Vrooooom! · 30 June 2018
Apparently, we all talk with our own sound effects.
I never really noticed it until I laughed at my wife for doing it, but people talk with sound effects more than I would have guessed. Her reply to my laugh was, “Doesn’t everybody talk like that?” I did not have an answer. Instead, I just started listening to people.
What I noticed is that people really do make their own sound effects.
“Vrooooom.”
“Rat-a-tat-tat!”
“Kablooie!”
“Splooooosh.”
These simple onomatopoeia do not do the actual sound effects any justice. For how can you really make that sound of a person strafing the beach? “Rat-a-tat-tat!” does not show the person’s cheeks filled with air as he pushes that same air out of his mouth and stops it rhythmically by pressing his tongue to the top of his mouth. Or more accurately, presses his tongue to the top of his mouth and lets out quick bursts of air by pulling it away. You have certainly heard the sound during a conversation and it does not sound like “Rat-a-tat-tat!”

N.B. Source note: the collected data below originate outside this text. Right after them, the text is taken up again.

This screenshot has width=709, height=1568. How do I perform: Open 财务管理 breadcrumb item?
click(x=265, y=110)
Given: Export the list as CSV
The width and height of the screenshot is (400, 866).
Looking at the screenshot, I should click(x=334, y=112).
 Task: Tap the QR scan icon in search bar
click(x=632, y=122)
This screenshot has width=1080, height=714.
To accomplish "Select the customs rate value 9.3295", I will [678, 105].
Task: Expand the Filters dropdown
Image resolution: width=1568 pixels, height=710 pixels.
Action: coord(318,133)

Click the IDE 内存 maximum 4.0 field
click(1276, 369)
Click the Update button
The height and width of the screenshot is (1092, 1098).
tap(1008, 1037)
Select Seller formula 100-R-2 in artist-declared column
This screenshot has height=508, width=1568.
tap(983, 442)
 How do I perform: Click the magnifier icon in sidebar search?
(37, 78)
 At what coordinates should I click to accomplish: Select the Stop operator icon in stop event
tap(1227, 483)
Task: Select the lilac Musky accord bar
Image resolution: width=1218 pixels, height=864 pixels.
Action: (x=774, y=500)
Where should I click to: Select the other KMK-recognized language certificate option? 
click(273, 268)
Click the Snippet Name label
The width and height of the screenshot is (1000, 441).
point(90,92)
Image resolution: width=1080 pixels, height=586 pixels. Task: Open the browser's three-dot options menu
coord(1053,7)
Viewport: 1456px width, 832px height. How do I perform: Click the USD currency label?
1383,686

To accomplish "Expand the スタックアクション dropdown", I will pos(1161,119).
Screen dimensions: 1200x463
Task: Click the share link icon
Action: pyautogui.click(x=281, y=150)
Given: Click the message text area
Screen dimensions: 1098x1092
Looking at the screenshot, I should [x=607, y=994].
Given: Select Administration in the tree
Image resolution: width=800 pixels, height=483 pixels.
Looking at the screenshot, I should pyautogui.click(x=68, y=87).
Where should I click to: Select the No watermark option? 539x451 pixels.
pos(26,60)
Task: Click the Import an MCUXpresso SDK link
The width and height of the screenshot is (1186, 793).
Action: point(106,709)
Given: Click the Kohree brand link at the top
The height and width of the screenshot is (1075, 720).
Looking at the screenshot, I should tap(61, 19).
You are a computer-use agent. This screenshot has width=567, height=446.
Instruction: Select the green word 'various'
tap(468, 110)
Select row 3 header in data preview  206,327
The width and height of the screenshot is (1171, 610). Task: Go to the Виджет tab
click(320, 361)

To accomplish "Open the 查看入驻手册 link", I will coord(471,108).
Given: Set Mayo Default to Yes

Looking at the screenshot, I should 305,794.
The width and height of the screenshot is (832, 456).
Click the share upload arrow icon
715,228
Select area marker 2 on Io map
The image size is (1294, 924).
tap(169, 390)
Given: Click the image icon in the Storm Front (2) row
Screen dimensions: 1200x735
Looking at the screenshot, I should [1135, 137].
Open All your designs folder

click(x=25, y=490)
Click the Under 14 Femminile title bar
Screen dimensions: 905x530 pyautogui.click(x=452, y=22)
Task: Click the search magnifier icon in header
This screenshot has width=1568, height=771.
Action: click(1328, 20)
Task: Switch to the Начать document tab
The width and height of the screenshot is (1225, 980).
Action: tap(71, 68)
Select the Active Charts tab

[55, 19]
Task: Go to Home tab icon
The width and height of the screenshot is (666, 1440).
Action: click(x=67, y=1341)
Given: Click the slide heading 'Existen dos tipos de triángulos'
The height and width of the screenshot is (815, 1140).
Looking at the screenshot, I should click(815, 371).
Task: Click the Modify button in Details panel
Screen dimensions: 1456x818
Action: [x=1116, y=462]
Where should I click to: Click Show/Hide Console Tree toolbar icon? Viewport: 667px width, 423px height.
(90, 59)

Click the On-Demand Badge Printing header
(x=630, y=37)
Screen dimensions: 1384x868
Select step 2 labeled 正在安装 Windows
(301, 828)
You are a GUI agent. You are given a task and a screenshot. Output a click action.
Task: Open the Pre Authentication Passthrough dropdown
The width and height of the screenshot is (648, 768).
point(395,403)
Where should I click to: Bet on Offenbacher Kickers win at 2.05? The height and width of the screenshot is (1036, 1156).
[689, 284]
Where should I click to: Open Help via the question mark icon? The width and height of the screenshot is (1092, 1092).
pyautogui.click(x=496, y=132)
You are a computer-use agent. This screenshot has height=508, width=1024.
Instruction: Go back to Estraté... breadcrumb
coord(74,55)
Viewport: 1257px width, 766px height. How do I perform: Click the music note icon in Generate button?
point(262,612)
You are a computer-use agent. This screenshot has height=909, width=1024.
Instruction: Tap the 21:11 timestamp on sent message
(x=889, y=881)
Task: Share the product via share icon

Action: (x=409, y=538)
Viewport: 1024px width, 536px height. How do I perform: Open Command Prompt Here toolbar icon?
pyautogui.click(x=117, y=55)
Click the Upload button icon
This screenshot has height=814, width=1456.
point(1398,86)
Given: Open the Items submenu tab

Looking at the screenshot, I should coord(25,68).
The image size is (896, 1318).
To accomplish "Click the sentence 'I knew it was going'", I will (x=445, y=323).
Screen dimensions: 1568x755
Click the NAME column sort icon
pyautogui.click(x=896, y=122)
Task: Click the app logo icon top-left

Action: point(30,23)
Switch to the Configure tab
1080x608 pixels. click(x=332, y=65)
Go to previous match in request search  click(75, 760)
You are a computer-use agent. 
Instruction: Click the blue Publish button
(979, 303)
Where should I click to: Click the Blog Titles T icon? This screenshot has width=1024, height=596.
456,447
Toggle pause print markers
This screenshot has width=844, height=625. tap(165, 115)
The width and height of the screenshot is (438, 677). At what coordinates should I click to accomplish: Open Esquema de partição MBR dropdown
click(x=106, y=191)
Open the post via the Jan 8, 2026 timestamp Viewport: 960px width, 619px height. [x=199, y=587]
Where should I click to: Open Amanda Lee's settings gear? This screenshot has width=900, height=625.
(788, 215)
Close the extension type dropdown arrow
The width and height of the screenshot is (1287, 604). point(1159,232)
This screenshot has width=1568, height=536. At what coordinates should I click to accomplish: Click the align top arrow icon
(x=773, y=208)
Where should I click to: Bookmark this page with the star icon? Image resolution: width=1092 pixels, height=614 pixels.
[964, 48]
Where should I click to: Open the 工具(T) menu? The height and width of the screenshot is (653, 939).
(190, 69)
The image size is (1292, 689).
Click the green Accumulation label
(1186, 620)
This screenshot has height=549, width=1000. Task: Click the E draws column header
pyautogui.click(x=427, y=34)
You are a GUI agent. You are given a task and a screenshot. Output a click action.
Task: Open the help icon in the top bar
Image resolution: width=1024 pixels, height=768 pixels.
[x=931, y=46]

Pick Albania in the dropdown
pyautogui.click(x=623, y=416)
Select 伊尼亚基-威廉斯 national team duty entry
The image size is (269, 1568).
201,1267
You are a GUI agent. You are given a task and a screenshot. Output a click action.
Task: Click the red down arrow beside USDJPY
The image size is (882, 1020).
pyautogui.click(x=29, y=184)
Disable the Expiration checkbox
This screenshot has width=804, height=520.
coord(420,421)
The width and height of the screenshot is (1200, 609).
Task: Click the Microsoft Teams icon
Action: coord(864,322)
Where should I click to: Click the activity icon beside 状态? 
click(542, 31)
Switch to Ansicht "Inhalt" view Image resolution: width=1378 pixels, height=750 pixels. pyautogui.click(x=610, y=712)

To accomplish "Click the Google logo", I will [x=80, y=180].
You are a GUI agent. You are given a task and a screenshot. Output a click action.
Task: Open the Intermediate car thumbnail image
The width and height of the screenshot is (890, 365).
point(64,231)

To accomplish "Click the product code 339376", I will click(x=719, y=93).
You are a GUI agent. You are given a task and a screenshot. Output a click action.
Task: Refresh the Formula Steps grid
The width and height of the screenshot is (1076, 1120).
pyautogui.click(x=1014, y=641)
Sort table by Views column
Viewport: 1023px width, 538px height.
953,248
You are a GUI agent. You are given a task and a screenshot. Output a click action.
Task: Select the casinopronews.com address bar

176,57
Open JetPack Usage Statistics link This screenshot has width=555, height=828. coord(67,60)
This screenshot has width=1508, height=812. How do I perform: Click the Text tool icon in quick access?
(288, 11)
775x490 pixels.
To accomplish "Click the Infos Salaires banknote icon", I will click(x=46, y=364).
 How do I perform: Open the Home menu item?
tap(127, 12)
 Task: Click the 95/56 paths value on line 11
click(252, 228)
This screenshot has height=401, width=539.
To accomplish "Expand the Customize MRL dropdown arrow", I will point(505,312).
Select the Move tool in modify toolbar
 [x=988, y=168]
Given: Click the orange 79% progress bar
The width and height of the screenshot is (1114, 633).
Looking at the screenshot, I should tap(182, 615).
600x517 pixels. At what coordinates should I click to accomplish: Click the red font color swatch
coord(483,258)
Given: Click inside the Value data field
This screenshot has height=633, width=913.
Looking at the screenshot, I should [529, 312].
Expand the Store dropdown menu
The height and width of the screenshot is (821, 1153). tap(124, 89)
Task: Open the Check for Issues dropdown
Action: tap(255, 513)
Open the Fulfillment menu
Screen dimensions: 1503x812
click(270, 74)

I guess that is why the written word sounds so much different than spoken conversations. You simply cannot create a word for every sound effect that people speak with. Regardless of the thought that the word onomatopoeia implies that we can make any sound into a word that sounds like the sound.
Thinking about onomatopoeia takes me back to my own childhood. We used to watch 1960s Batman TV show, and even though it is cheesy, I still love to see the visual effects they used when fighting the bad guys. “Kapow! Wham! Bang!” Again, the sound words (how many times can I use onomatopoeia) do not do the real sounds justice, but we still loved the show.
I know I have strayed from the topic a bit, but then again, maybe not. For I suppose we do the same thing the old Batman series used to do. We insert sounds into our conversations all the time. We know people are familiar with them so it is easier to mimic the sound of a jet flying overhead than it is to say, “the roar of the jet.” It is easier to just go “Vrooooom!” instead of saying “the sound of the car rushing by at 100 miles per hour.” It would be fun to have those Kapow! Wham! and Bang! graphics show up when we talked too, but we simply do not get to have talking or thinking bubbles above our heads like they do in the comics. At least not with current technology.
There are surely people out there who do not make their own sound effects during conversations. Just as there are people out there who do not make appropriate gestures or move their bodies or hands when they talk. Yes, conversation without sound effects does exist. But after observing for a while, most of the people I know talk with their own sound effects. “Vroooooom!”